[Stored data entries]
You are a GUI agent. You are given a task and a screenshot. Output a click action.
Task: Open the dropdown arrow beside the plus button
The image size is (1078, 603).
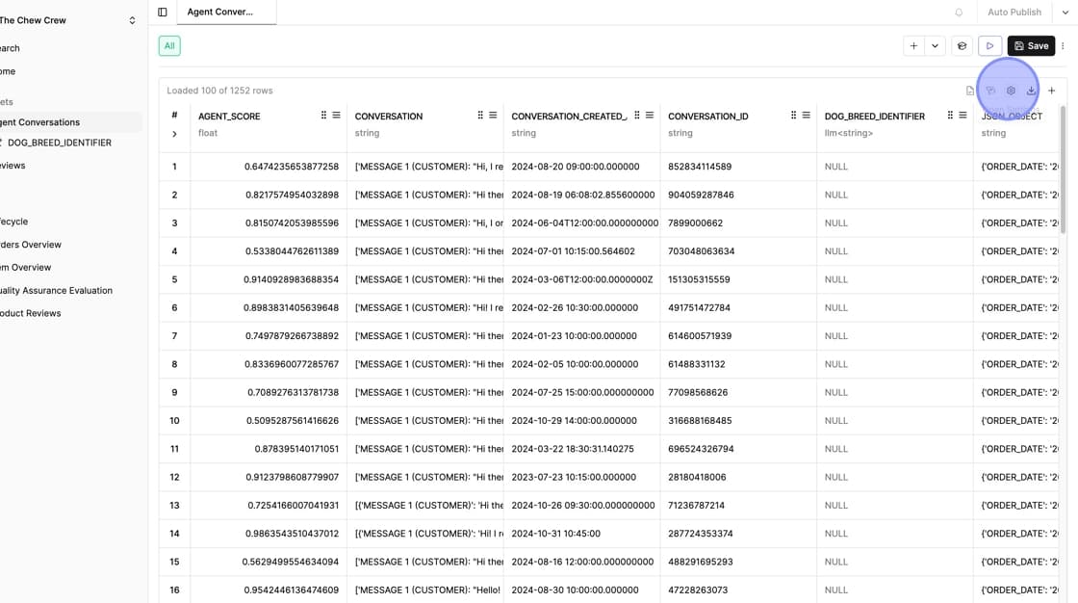click(x=935, y=46)
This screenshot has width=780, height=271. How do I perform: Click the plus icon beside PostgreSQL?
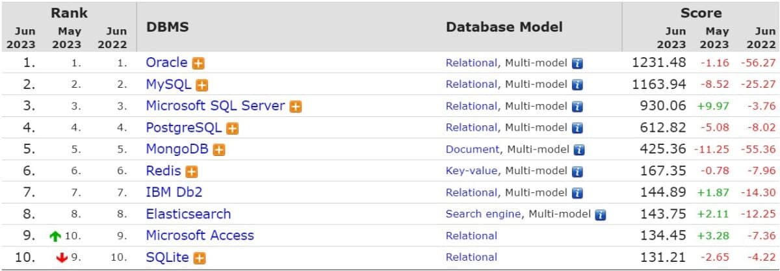click(233, 128)
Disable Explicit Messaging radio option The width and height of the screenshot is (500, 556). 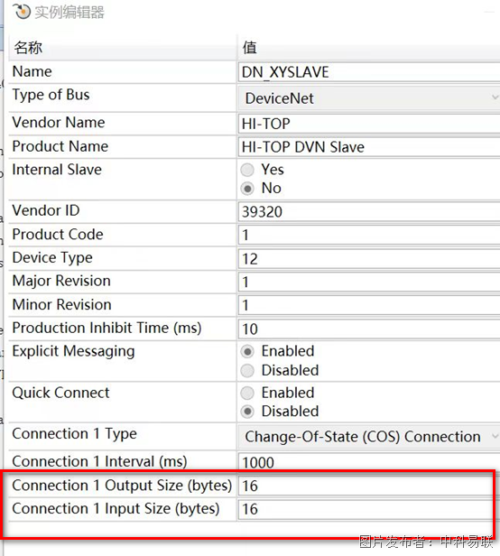(x=247, y=371)
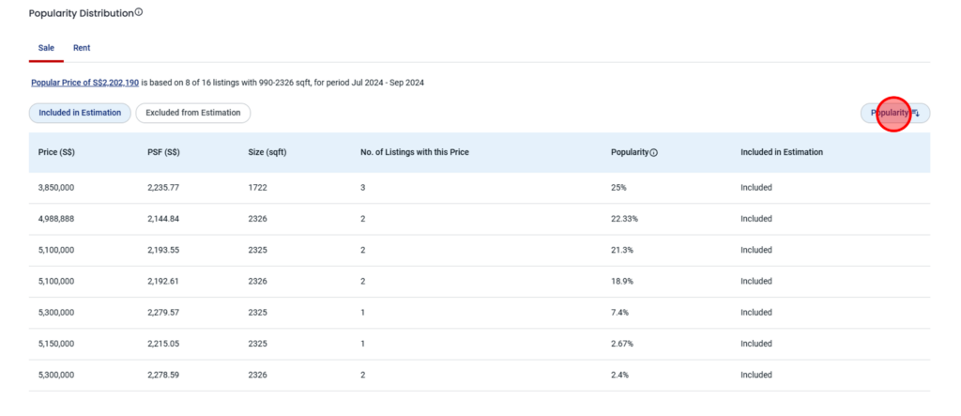Click the Size (sqft) column header

[x=267, y=152]
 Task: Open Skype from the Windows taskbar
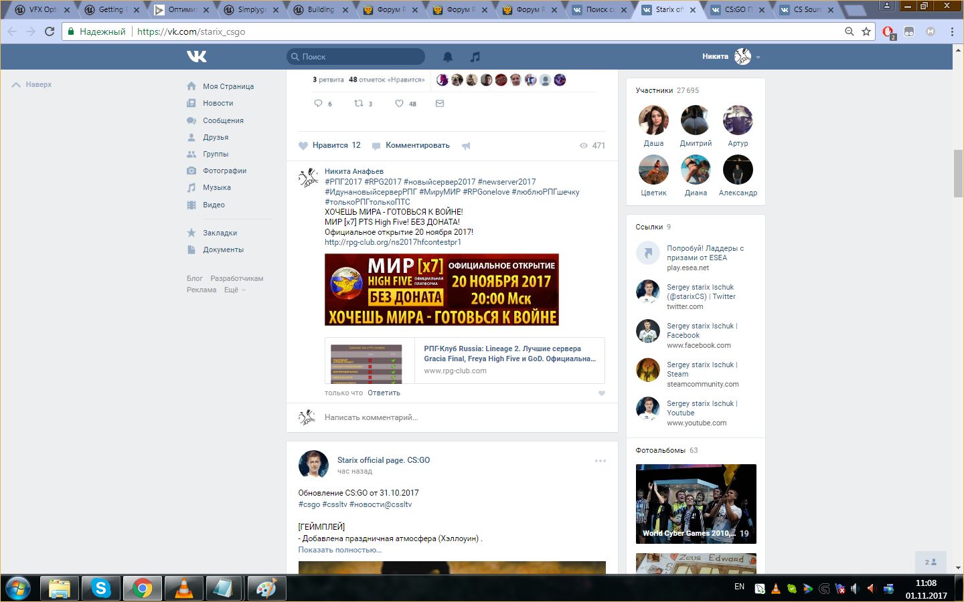click(x=101, y=589)
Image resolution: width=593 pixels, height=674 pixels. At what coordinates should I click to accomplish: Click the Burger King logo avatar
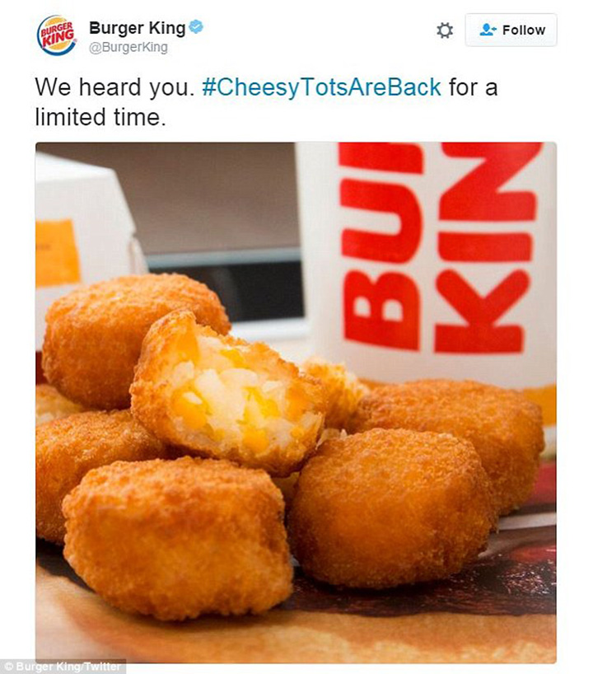(x=56, y=35)
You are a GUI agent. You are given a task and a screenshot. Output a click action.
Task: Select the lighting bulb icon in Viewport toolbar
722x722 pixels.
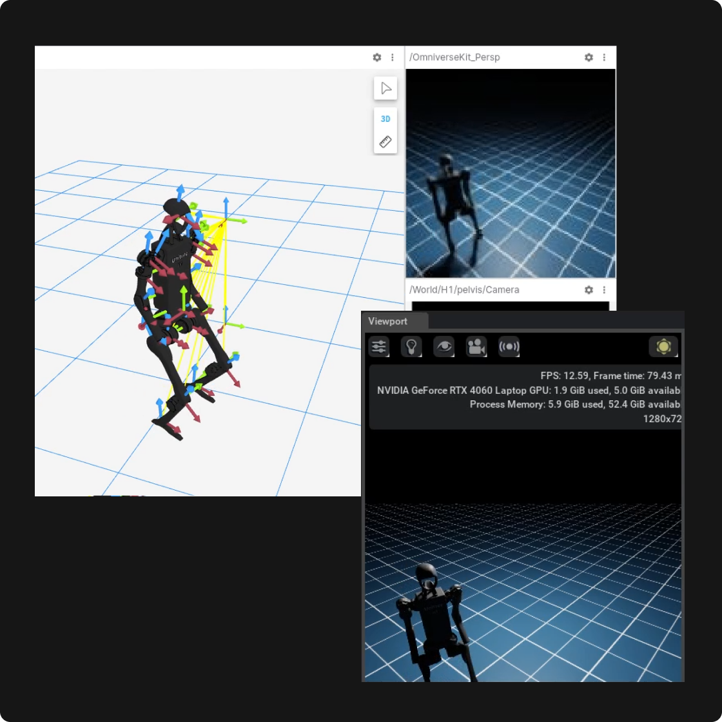point(411,346)
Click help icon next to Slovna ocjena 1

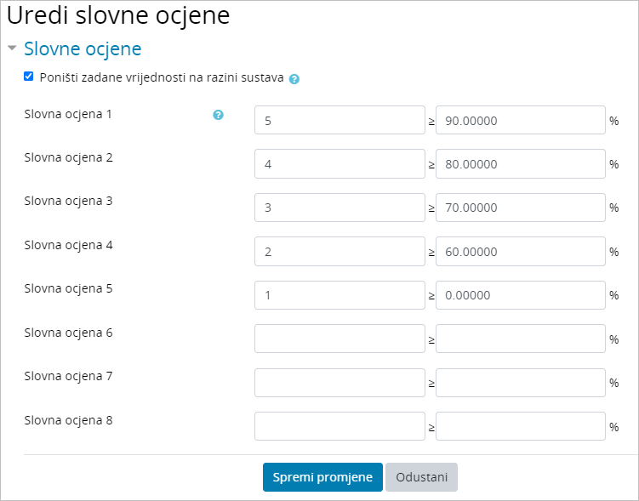218,115
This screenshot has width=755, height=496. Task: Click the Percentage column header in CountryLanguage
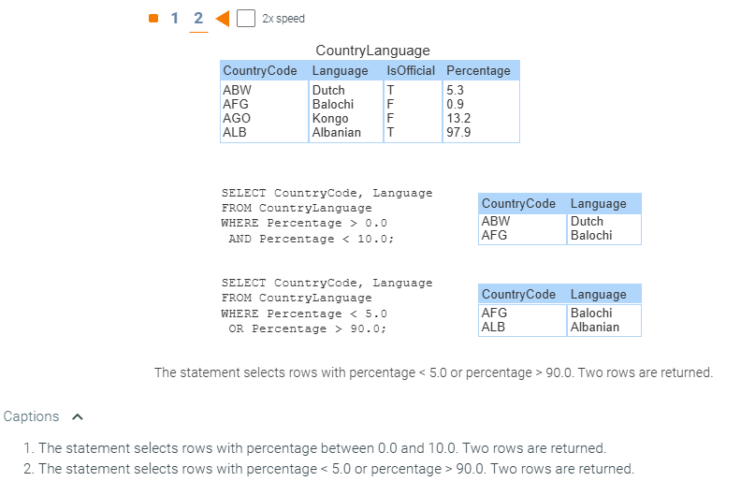pyautogui.click(x=479, y=70)
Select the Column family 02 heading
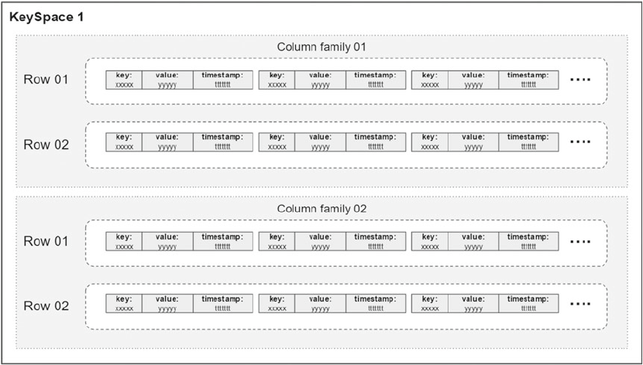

## [REQUIREMENT]
Give back, exactly and with nothing added, the lines from the line with "This screenshot has width=755, height=496." through the final line of the data, both included; leave pictures out.

## [SOLUTION TO THIS PROBLEM]
This screenshot has width=755, height=496. Task: Click the Percentage column header in CountryLanguage
pyautogui.click(x=479, y=70)
Select the Column family 02 heading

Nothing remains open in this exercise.